> EXERCISE INSTRUCTIONS
1 - According to the Azure Machine Learning pipelines text, what is the name of the cluster to create if you don't already have one?
2 - Write the next part of the text on Azure Machine Learning pipelines, starting right after its last sentence.

Create and run machine learning pipelines using components with the Azure Machine Learning CLI (Preview)

APPLIES TO: Azure CLI ml extension v1 v2 (preview)

Note

This article utilizes the latest version of the CLI v2 that's in public preview. For guidance to update and install the latest version, see the Install and set up CLI (v2) doc.

In this article, you learn how to create and run machine learning pipelines by using the Azure CLI and Components (for more, see What is an Azure Machine Learning component?). You can create pipelines without using components, but components offer the greatest amount of flexibility and reuse. AzureML Pipelines may be defined in YAML and run from the CLI, authored in Python, or composed in AzureML Studio Designer with a drag-and-drop UI. This document focuses on the CLI.

Important

This feature is currently in public preview. This preview version is provided without a service-level agreement, and it's not recommended for production workloads. Certain features might not be supported or might have constrained capabilities. For more information, see Supplemental Terms of Use for Microsoft Azure Previews.

Prerequisites

Introducing machine learning pipelines

Pipelines in AzureML let you sequence a collection of machine learning tasks into a workflow. Data Scientists typically iterate with scripts focusing on individual tasks such as data preparation, training, scoring, and so forth. When all these scripts are ready, pipelines help connect a collection of such scripts into production-quality processes that are:

Benefit Description
Self-contained Pipelines may run in a self-contained way for hours, or even days, taking upstream data, processing it, and passing it to later scripts without any manual intervention.
Powerful Pipelines may run on large compute clusters hosted in the cloud that have the processing power to crunch large datasets or to do thousands of sweeps to find the best models.
Repeatable & Automatable Pipelines can be scheduled to run and process new data and update ML models, making ML workflows repeatable.
Reproducible Pipelines can generate reproducible results by logging all activity and persisting all outputs including intermediate data to the cloud, helping meet compliance and audit requirements.

Azure has other types of pipelines: Azure Data Factory pipelines have strong support for data-to-data pipelines, while Azure Pipelines are the best choice for CI/CD automation. Compare Machine Learning pipelines with these different pipelines.

Create your first pipeline

From the cli/jobs/pipelines-with-components/basics directory of the azureml-examples repository, navigate to the 3a_basic_pipeline subdirectory (earlier examples in that directory show non-component pipelines). List your available compute resources with the following command:

az ml compute list

If you don't have it, create a cluster called cpu-cluster by running:

az ml compute create -n cpu-cluster --type amlcompute --min-instances 0 --max-instances 10

Now, create a pipeline job with the following command:

az ml job create --file pipeline.yml

You should receive a JSON dictionary with information about the pipeline job, including:

Key Description
name The GUID-based name of the job.
experiment_name The name under which jobs will be organized in Studio.
services.Studio.endpoint A URL for monitoring and reviewing the pipeline job.
status The status of the job. This will likely be Preparing at this point.

Review a component

Take a quick look at the Python source code in componentA_src, componentB_src, and componentC_src. As you can see, each of these directories contains a slightly different "Hello World" program in Python.

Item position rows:
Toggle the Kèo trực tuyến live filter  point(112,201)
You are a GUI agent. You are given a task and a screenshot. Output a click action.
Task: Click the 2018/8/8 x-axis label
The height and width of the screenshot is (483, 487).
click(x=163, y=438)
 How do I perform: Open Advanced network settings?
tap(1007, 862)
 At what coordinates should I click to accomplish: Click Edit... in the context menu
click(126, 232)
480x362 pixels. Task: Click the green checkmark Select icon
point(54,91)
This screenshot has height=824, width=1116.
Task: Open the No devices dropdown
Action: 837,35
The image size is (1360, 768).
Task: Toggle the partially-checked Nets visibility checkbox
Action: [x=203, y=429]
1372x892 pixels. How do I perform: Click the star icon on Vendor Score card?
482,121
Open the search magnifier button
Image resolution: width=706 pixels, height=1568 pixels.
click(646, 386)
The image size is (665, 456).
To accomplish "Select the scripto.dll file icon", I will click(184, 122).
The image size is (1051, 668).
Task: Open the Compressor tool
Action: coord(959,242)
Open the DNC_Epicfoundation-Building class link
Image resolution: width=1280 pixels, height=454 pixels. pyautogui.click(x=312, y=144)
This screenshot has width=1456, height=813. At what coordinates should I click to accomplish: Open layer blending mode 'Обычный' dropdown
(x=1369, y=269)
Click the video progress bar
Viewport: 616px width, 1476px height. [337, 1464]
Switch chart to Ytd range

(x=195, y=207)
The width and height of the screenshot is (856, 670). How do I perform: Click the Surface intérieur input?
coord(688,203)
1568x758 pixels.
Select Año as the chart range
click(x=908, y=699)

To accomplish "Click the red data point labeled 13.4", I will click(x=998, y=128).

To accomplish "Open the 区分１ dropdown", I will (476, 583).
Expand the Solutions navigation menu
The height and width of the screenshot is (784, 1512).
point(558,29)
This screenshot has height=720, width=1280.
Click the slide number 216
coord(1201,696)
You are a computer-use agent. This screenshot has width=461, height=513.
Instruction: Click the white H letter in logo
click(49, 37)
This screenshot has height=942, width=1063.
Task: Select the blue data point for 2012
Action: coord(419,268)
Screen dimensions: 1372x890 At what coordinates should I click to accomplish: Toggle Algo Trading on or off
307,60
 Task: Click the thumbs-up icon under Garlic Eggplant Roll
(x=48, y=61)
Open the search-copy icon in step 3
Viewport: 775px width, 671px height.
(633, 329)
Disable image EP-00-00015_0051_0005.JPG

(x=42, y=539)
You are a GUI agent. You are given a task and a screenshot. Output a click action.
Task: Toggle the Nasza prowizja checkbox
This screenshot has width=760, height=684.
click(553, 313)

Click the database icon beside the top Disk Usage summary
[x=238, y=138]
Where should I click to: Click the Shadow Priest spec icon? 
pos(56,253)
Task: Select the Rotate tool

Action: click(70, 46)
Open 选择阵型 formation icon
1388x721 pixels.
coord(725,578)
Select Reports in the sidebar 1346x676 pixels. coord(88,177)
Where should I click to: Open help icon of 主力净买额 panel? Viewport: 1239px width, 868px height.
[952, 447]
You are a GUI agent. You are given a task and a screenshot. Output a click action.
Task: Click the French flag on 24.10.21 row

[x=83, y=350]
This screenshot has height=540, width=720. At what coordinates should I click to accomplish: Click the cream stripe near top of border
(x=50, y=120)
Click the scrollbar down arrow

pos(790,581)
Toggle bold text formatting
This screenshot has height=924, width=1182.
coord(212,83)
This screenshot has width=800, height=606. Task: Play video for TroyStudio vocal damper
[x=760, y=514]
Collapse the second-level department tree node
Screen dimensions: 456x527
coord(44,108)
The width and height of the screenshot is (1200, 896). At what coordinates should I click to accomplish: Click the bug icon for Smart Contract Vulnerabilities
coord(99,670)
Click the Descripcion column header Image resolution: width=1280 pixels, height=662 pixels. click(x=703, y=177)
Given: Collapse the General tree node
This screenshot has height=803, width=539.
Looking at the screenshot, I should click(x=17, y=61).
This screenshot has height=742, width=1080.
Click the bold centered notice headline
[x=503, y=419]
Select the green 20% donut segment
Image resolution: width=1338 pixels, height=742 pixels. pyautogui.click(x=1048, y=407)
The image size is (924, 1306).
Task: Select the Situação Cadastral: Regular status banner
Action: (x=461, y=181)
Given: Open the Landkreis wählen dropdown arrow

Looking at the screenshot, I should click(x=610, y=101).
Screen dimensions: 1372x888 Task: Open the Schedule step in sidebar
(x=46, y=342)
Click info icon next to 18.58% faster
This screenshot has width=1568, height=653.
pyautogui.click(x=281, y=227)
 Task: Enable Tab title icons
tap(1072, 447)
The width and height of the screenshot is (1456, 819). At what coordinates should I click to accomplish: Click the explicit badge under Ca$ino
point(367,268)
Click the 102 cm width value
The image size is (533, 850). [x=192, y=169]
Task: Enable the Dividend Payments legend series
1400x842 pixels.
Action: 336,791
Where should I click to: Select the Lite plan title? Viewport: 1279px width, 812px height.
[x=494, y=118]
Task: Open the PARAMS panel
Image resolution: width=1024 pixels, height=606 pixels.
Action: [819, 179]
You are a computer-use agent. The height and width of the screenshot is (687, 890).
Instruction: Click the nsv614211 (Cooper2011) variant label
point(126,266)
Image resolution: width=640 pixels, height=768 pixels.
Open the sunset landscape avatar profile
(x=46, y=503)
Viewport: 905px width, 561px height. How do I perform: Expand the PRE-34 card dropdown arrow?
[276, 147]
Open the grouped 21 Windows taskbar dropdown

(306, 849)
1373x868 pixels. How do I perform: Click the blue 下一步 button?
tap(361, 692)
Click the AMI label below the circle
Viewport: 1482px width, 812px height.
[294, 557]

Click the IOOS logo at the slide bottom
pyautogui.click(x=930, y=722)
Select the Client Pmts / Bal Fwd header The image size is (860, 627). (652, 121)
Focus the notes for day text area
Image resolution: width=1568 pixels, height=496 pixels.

> RESULTS OF THE EXERCISE
1 - cpu-cluster

2 -
Open ComponentA.yaml to see how the first component is defined:

$schema: https://azuremlschemas.azureedge.net/latest/commandComponent.schema.json
type: command

name: component_a
display_name: componentA
version: 1

code: ./componentA_src

environment: 
  image: docker.io/python

command: >-
  python hello.py

In the current preview, only components of type command are supported. The name is the unique identifier and used in Studio to describe the component, and display_name is used for a display-friendly name. The version key-value pair allows you to evolve your pipeline components while maintaining reproducibility with older versions.

All files in the ./componentA_src directory will be uploaded to Azure for processing.

The environment section allows you to specify the software environment in which the component runs. In this case, the component uses a base Docker image, as specified in environment.image. For more, see Create & use software environments in Azure Machine Learning.

Finally, the command key is used to specify the command to be run.

Note

The value of command begin with >- which is YAML "folding style with block-chomping." This allows you to write your command over multiple lines of text for clarity.

For more information on components and their specification, see What is an Azure Machine Learning component?.

Review the pipeline specification

In the example directory, the pipeline.yaml file looks like the following code:

$schema: https://azuremlschemas.azureedge.net/latest/pipelineJob.schema.json
type: pipeline
description: "Basic Pipeline Job with 3 Hello World components"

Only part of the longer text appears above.